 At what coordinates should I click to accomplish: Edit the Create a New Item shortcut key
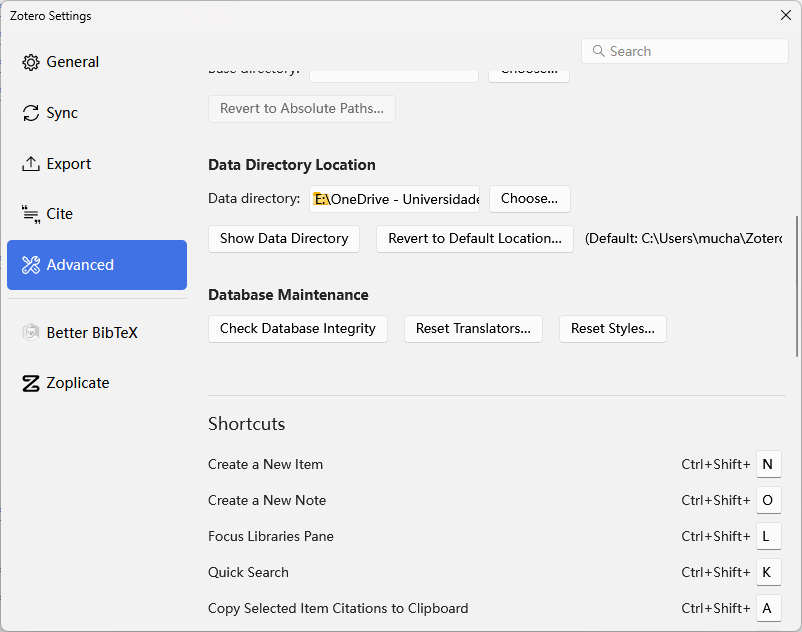click(768, 464)
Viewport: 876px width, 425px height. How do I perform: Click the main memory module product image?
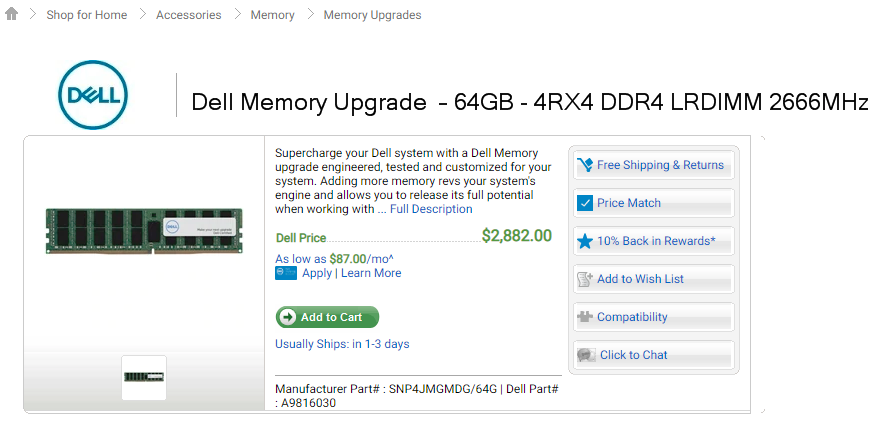pyautogui.click(x=145, y=231)
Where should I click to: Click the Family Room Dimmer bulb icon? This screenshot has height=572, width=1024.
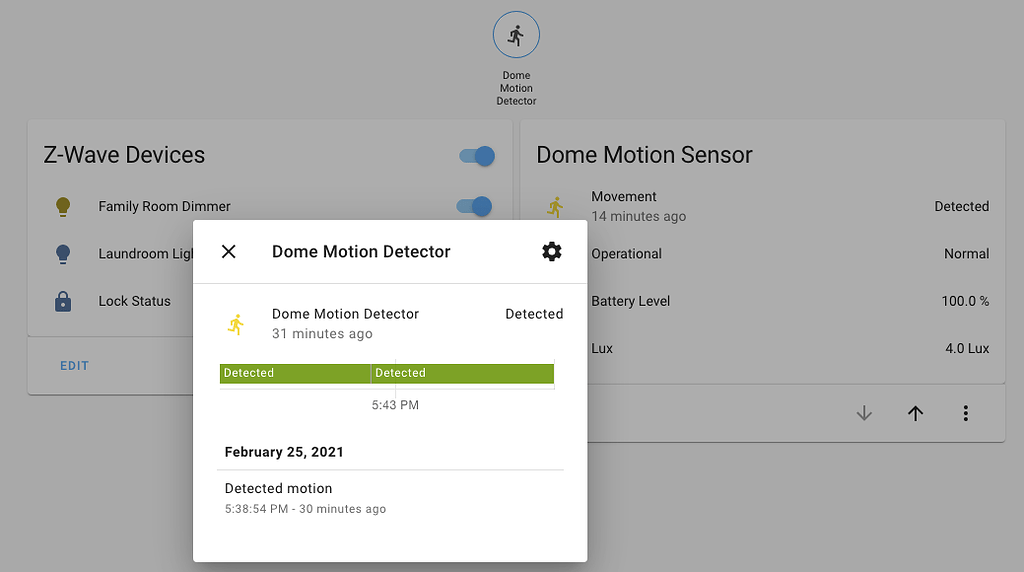coord(63,207)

PROBLEM REQUIREMENTS:
Print each line above exactly as it appears, excluding all images.

WRITTEN ANSWER:
 At what coordinates should I click to accomplish: Edit the Create a New Item shortcut key
click(768, 464)
Viewport: 876px width, 425px height. How do I perform: Click the main memory module product image?
pyautogui.click(x=145, y=231)
Where should I click to: Click the Family Room Dimmer bulb icon? This screenshot has height=572, width=1024.
coord(63,207)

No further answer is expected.